Data Alignment, Aggregation and Vectorisation (DAAV) BB – Design Document – Prometheus-X Components & Services

Data Alignment, Aggregation and Vectorisation (DAAV) BB – Design Document

Data Alignment, Aggregation and Vectorisation (DAAV) BB – Design Document

The DAAV building block purpose is to setup data manipulation pipeline to create new dataset by :

combining data from various source
filtering them to create subset
converting them from one format to another
calculating new data

Examples of data manipulation

The project is divided in two modules :

The front-end offers a user interface to connect various data sources (Prometheus Data Connector, databases, files, API), visualize them and manipulate them (alignment, aggregation and vectorisation). The data manipulation use a visual programming system to create data manipulation pipelines by connecting blocks. Basic roles / organisations / users managment is available.
The back-end provides API to manage front-end actions, to execute the data manipulation and to expose data.

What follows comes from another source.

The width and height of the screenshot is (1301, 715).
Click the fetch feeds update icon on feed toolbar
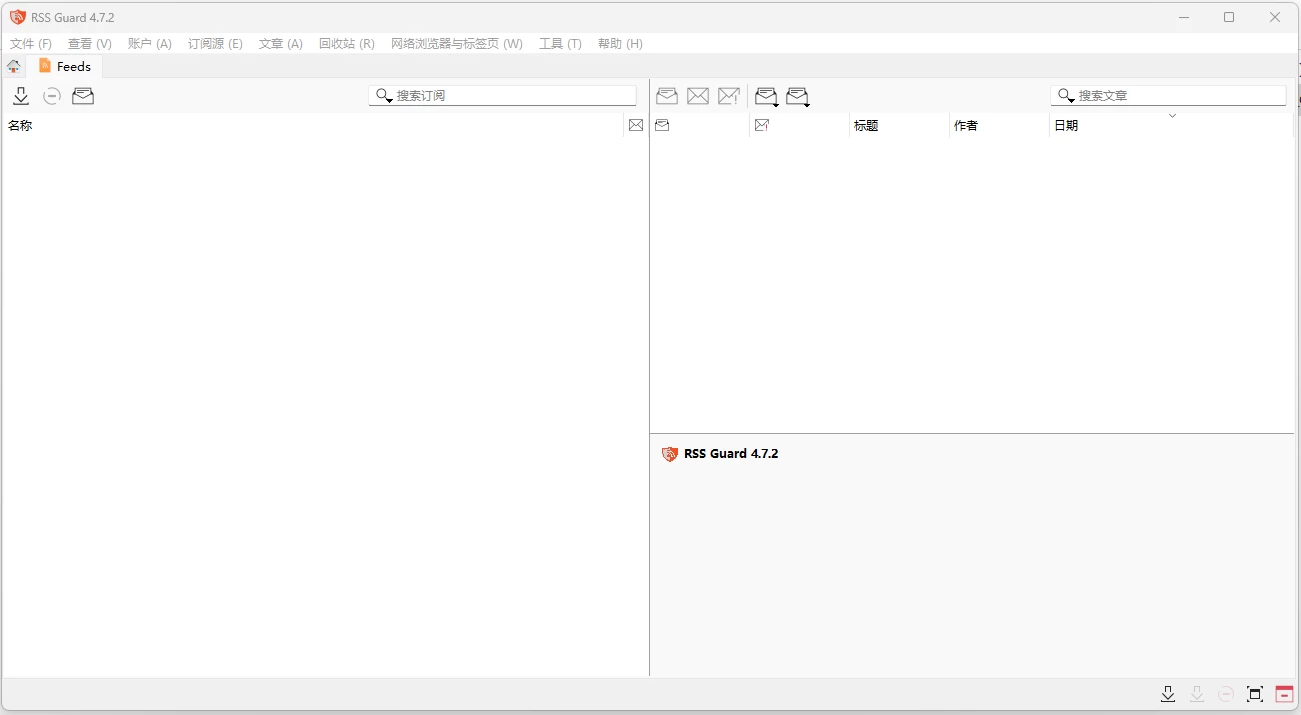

Blocks are divided in three groups :

Input block : Each block represent a dataset from Prometheus dataspace or external source.
Transform block : Can manipulate and transform data.
Output block : Can store the result and/or expose the new dataset on Prometheus dataspace.

Technical usage scenarios & Features

The first main objective of this building block is to reduce entry barriers for data providers and ai services clients by simplifying the handling of heterogeneous data and conversion to standard or service-specific formats.

The second main objective is to simplify and optimize data management and analysis in complex environments.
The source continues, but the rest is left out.